[Dataset entries]

***

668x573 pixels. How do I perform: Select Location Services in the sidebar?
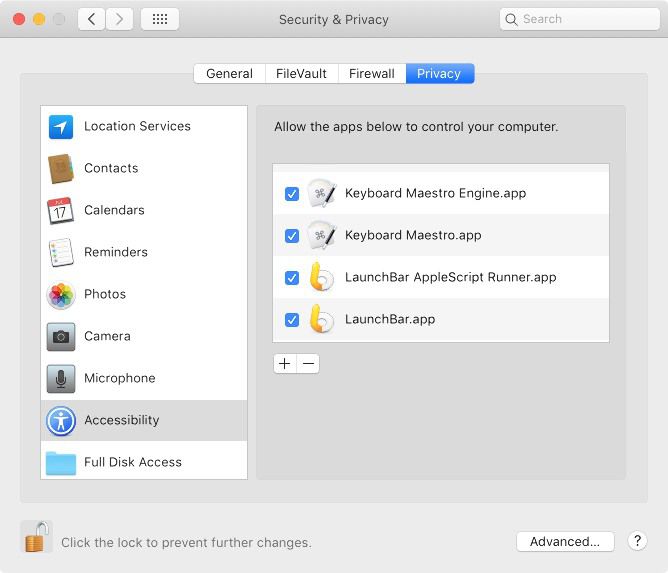click(x=137, y=127)
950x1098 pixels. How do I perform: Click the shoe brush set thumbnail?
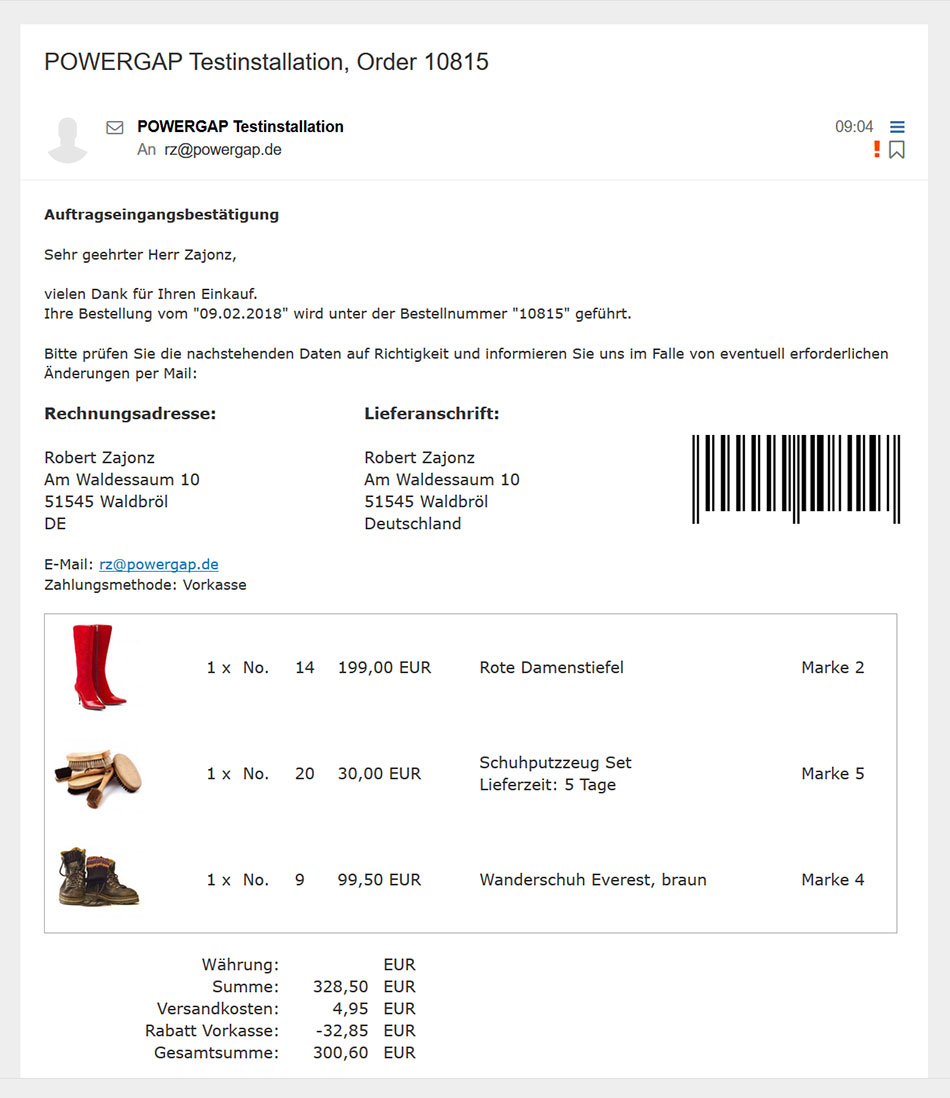99,777
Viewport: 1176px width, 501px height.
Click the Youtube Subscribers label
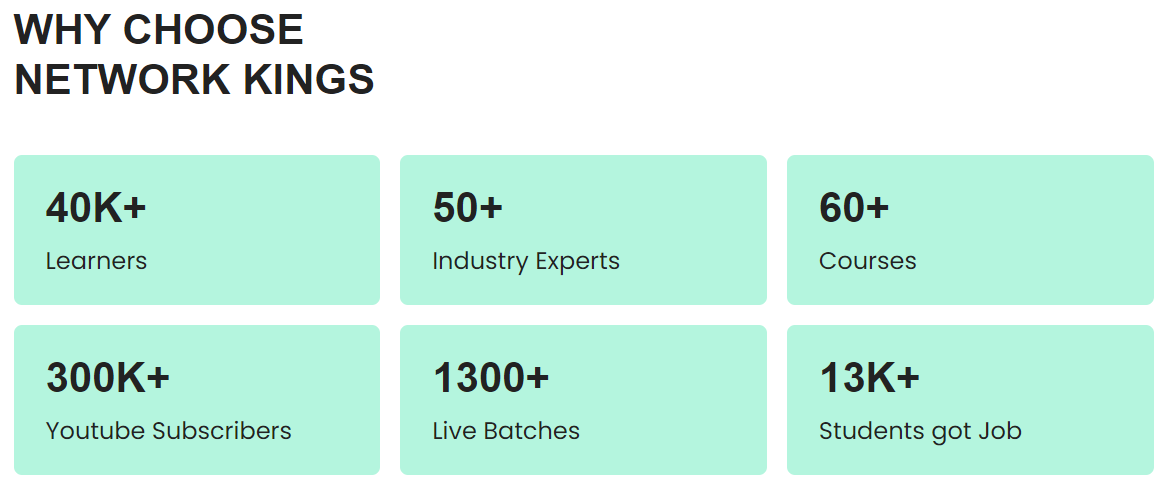(169, 430)
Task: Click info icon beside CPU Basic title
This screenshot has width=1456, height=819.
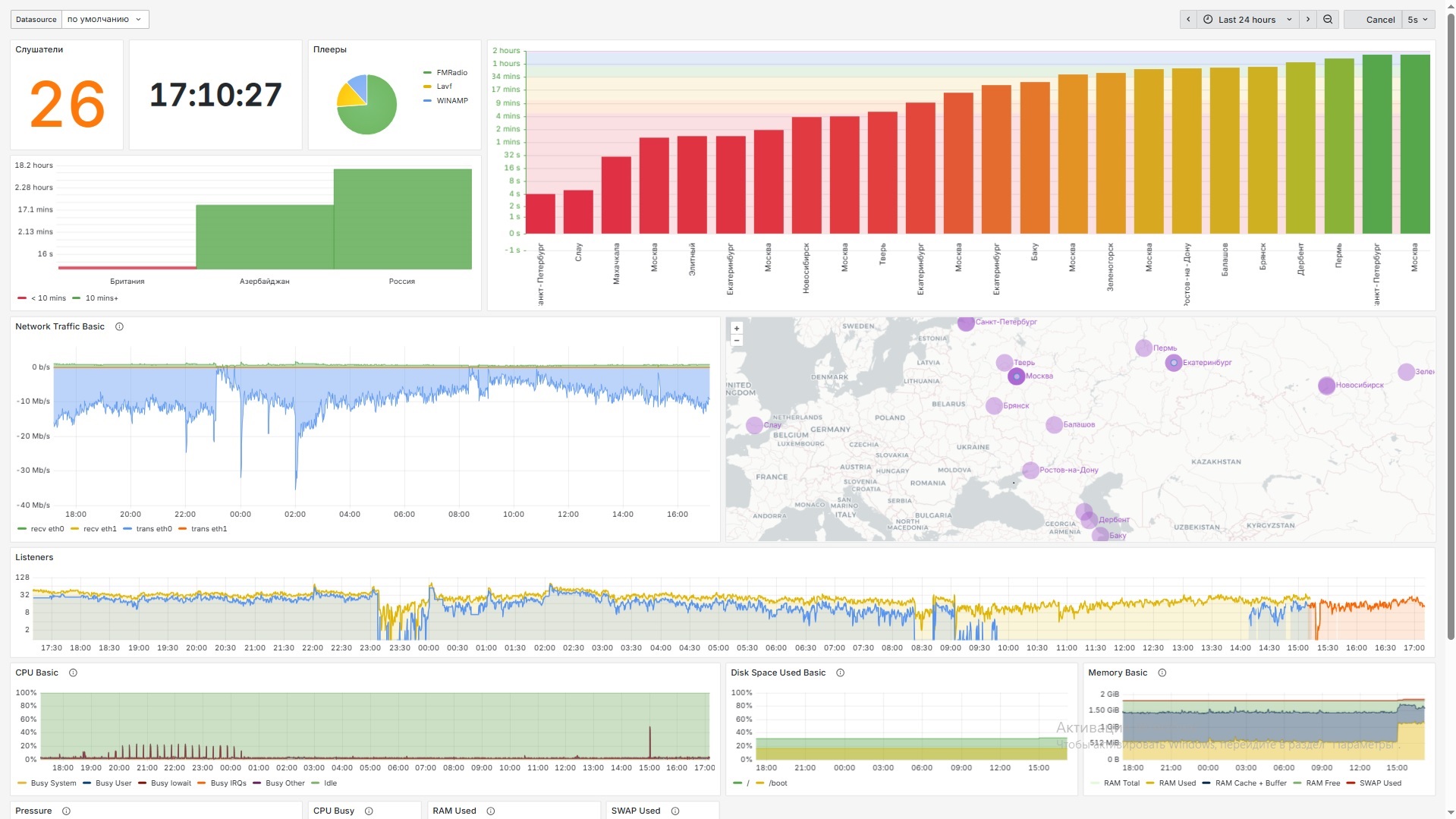Action: tap(73, 673)
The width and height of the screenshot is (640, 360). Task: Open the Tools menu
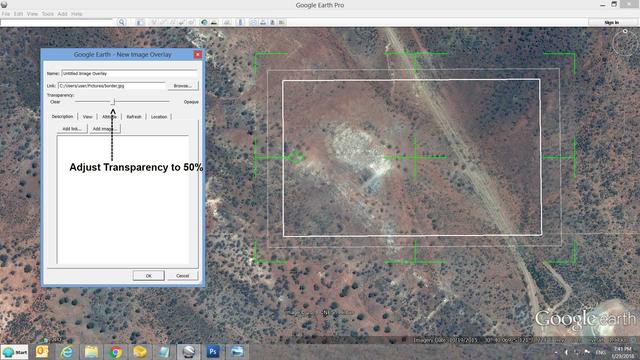click(x=47, y=14)
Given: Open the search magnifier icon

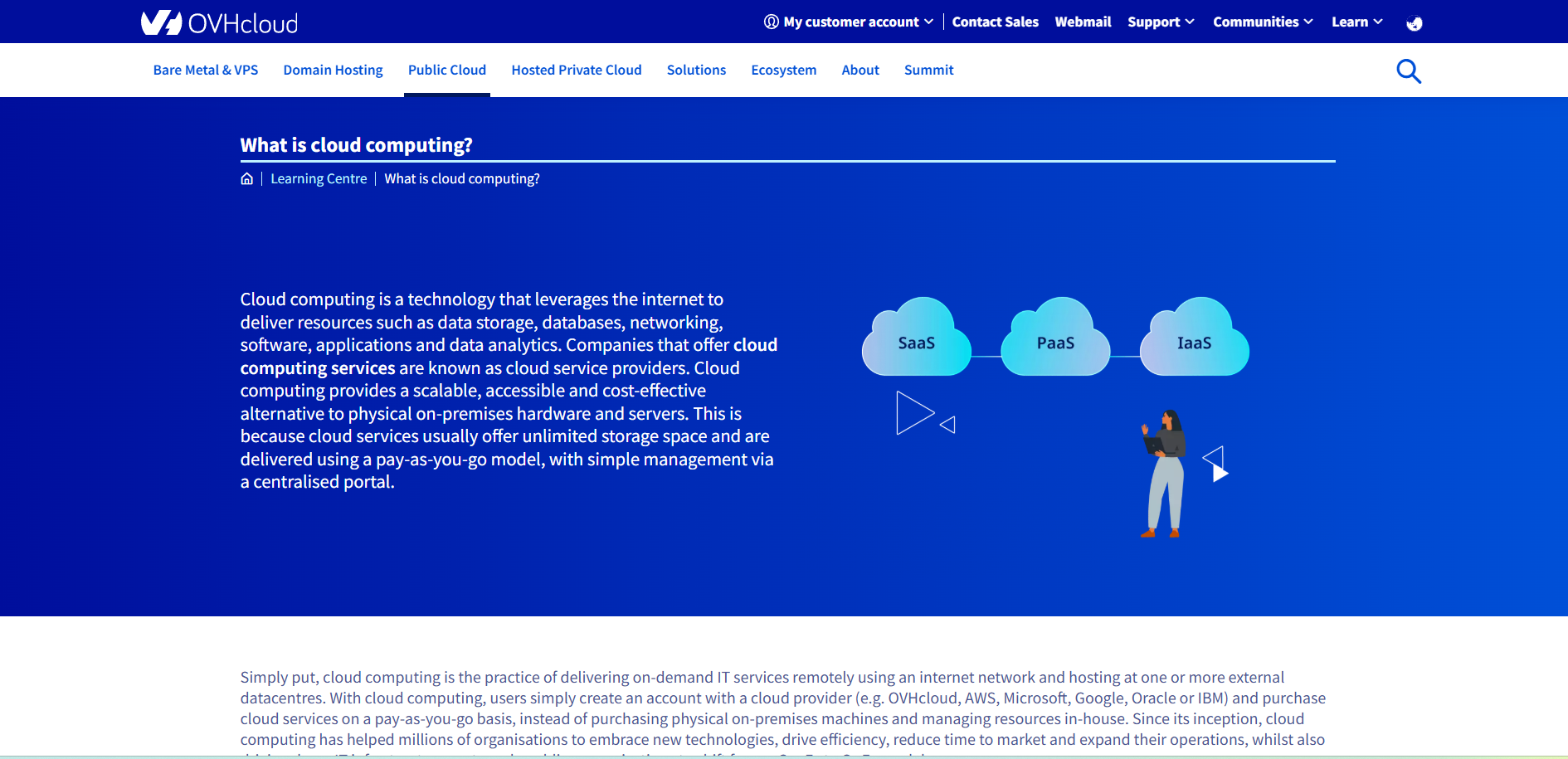Looking at the screenshot, I should (x=1408, y=71).
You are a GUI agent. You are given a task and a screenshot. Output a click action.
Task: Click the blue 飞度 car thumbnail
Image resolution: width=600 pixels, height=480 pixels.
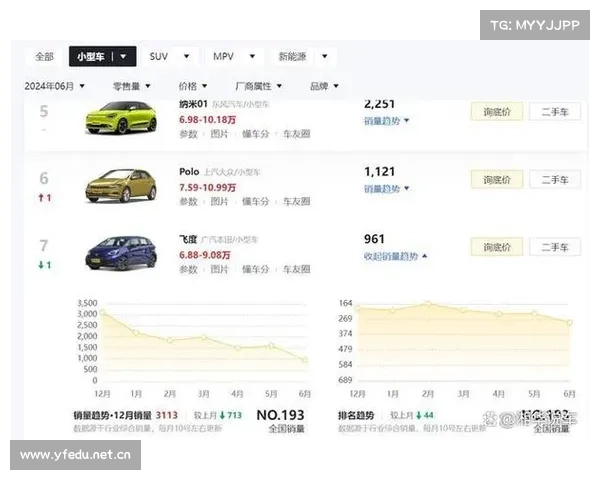click(121, 251)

***

■ **WHAT YOU WILL DO**: Take the line with "Click the Youtube Subscribers label" and every line after it through the end of the data, and write only them out exactly, leaving out the pictures.

■ **PROBLEM SOLUTION**:
Click the Youtube Subscribers label
(169, 430)
Task: Click info icon beside CPU Basic title
This screenshot has width=1456, height=819.
Action: tap(73, 673)
The width and height of the screenshot is (640, 360). Task: Open the Tools menu
click(x=47, y=14)
Given: Open the search magnifier icon

Looking at the screenshot, I should (x=1408, y=71).
You are a GUI agent. You are given a task and a screenshot. Output a click action.
Task: Click the blue 飞度 car thumbnail
Image resolution: width=600 pixels, height=480 pixels.
click(121, 251)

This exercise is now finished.